__SELECTED TEXT__:
5. The Novice
This guy is just really getting familiar with Hip Hop’s wide range of artists, musical stylings, & content. He came across a Raekwon song or saw a Slaughterhouse video on WorldStarHipHop.com one day, & has been becoming more & more intimate with Hip Hop & rap music. He loves when a fellow Head comes around to preach what he practices. He’s the guy you can’t talk in-depth about Jay-Z with because your “Hawaiian Sophie” references are like fresh rainwater to Wesley Snipes’ frade.
☐ How To Handle: Talk about what/who is “hot” right now, not anyone’s heyday. He’ll probably know all about it, & that way, he won’t bore you into a murderous rampage. Save your Hip Hop trivia for your 30 year old friends.
4. The Professor
This guy clearly graduated from whatever institute of the metaphysical that KRS-1 taught at. He has upper echelon insight on every rap beef, every label move, all the projected sales of every new album, so on & so forth. This guy hits the websites & drops knowledge, whether you like it or not. Dare you question his encyclopediatic mind, & prepare to be scolded & held after class.
☐ How To Handle: Avoid topics such as the Illuminati, & have your facts straight if you choose to engage in conversation.
3. The White Guy
The White guy always seems to know about all the music & artists that you had no idea existed. He doesn’t act like he’s trying to fit in or appear unnecessarily “urbanized,” he’s just a White guy who loves Hip Hop. & apparently, he takes it way more seriously than you do. You probably work with him, went to college with him, or can’t even remember how you 2 hooked up. Not only is his Hip Hop knowledge & library more extensive than yours, but also, he smokes superweed. #WinningLikePacman
(Editor’s note: I’ve never met a White person that smoked “regular” weed. Go figure…)

__ACTIVITIES__:
1. In the list of hip hop fan types, what topics does the advice on handling The Professor say to avoid?
2. Continue the list of hip hop fan types from the point where it stops.

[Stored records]
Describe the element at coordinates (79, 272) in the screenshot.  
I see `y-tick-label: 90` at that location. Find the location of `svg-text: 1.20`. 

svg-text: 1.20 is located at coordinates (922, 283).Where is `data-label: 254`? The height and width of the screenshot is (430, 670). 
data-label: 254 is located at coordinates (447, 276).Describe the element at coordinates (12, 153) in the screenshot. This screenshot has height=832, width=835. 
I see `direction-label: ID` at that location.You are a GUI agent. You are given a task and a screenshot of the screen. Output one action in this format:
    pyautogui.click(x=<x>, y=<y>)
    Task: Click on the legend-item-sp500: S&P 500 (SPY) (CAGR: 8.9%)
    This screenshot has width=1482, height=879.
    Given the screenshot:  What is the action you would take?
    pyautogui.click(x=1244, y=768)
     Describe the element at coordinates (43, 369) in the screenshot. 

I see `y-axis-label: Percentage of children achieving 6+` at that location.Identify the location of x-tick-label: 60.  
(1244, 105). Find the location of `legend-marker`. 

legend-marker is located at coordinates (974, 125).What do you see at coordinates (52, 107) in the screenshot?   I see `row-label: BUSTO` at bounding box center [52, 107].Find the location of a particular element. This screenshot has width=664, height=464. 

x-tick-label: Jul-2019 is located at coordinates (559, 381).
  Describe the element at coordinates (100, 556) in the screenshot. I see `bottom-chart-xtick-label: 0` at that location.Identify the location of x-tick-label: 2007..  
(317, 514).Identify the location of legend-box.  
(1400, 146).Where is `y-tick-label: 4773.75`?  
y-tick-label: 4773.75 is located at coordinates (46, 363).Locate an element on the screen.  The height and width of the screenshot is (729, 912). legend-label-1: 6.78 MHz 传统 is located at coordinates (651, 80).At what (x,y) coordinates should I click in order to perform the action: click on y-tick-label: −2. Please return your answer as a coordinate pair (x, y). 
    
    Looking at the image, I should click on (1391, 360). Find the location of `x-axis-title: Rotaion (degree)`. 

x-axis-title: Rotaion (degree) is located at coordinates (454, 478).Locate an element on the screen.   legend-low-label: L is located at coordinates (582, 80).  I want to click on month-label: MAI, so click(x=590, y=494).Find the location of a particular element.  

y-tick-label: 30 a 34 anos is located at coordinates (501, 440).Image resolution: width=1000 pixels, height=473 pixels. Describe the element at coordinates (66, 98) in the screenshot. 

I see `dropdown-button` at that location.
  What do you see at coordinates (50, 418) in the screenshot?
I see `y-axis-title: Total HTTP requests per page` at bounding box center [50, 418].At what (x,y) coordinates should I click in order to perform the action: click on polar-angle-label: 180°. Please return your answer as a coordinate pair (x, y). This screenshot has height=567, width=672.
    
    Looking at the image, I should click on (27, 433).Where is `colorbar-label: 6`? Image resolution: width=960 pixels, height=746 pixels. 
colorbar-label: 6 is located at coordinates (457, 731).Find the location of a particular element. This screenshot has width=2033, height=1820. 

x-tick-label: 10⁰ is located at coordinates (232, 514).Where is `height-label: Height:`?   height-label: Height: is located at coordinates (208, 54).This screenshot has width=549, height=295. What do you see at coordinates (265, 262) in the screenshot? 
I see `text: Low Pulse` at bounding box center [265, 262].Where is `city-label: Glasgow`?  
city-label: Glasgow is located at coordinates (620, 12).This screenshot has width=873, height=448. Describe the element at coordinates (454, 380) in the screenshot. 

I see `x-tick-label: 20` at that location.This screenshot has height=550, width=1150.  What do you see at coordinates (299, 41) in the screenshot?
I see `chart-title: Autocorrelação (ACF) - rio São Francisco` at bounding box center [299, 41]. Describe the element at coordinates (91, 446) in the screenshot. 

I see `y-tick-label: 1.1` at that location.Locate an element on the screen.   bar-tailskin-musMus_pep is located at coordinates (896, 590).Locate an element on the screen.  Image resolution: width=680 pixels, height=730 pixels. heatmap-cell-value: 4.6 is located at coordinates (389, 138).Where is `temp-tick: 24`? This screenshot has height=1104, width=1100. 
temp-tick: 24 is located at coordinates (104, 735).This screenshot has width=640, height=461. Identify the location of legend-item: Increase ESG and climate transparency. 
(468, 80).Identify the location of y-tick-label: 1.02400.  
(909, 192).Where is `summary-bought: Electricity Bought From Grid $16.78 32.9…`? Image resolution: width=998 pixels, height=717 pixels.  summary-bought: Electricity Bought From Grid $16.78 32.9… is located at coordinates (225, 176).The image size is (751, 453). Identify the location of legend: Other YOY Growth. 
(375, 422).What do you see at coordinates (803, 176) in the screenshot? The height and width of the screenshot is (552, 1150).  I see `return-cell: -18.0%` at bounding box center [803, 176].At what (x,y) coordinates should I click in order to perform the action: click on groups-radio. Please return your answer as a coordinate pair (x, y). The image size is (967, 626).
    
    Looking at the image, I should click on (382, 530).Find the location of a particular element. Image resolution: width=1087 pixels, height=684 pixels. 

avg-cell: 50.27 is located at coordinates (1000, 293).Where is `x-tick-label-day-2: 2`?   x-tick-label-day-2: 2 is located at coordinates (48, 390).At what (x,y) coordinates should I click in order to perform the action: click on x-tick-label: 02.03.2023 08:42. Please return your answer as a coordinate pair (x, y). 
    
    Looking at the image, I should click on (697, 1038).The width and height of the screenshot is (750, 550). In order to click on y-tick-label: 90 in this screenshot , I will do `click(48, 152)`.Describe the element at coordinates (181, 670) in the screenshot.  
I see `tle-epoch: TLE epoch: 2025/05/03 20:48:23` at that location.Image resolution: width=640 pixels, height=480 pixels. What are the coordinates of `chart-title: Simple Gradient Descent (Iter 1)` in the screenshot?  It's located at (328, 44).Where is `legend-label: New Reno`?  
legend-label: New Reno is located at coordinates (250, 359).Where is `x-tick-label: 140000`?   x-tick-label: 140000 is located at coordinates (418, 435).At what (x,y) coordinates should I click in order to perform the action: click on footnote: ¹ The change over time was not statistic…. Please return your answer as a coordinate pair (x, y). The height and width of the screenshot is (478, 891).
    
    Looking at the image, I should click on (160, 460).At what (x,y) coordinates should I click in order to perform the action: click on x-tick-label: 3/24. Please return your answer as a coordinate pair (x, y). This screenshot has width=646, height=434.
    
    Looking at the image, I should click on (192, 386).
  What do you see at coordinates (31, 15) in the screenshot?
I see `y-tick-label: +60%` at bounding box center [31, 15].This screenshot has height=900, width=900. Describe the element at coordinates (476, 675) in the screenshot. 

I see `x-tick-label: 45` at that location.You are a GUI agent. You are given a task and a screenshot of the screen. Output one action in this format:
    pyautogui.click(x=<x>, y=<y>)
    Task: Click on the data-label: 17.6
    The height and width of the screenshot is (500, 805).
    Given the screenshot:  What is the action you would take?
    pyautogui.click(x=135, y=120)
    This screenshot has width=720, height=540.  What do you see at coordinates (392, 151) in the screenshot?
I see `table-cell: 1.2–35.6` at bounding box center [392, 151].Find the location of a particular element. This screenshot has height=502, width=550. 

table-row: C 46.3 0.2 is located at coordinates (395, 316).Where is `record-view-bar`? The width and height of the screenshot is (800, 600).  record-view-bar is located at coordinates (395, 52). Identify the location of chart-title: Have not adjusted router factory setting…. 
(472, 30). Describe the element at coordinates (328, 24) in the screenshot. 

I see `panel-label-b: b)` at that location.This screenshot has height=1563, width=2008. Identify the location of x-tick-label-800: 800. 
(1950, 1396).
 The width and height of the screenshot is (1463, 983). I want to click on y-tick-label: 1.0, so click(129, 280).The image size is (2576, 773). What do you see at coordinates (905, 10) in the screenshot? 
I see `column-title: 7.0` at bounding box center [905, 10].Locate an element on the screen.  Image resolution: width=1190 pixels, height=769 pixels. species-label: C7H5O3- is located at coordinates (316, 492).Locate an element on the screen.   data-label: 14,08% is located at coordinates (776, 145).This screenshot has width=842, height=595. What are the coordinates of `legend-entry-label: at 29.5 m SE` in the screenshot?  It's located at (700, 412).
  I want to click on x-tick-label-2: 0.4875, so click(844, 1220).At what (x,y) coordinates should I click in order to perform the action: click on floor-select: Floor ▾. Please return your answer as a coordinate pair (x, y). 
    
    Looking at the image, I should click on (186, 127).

__PER-TASK OUTPUTS__:
1. Topics such as the Illuminati.

2.
☐ How To Handle: Just chill. Enjoy the privileges that go along with having White friends who love Hip Hop, & nothing to do but get high & analyze it. & not for nothing, but if the opportunity arises, bone his sister (because one day, all you’ll have are memories).
2. The Gangster
This guy only listens to rap songs that remind him how pissed off he forgot he was (M.O.P., 3-6 Mafia, C-
MurderMiller, etc). He prefers music that intentionally amps you up to fight/stab/shoot something, & usually guzzles malt liquors & inhales filterless Newports whilst enjoying the audio angst. He goes to Hip Hop venues just to step on white tennis shoes & ask people what they’re looking at, & starts fights with security because he doesn’t have the proper ID. Not only does he support V-Nasty saying the n-word freely, but he encourages other races to use it as often as possible, also. He’ll contest that all the “real” rappers are dead or in jail (which, oddly, is actually about right), & call anybody “new” to the game a “fuck boy” on Twitter all day. Because he’s unemployed.
☐ How To Handle: Stay vigilant! Those dudes have a tendency to cite ‘Juice’ as their favorite movie & Tupac Shakur or 50 Cent as their favorite rapper & actor. Be careful, that’s all I’m saying.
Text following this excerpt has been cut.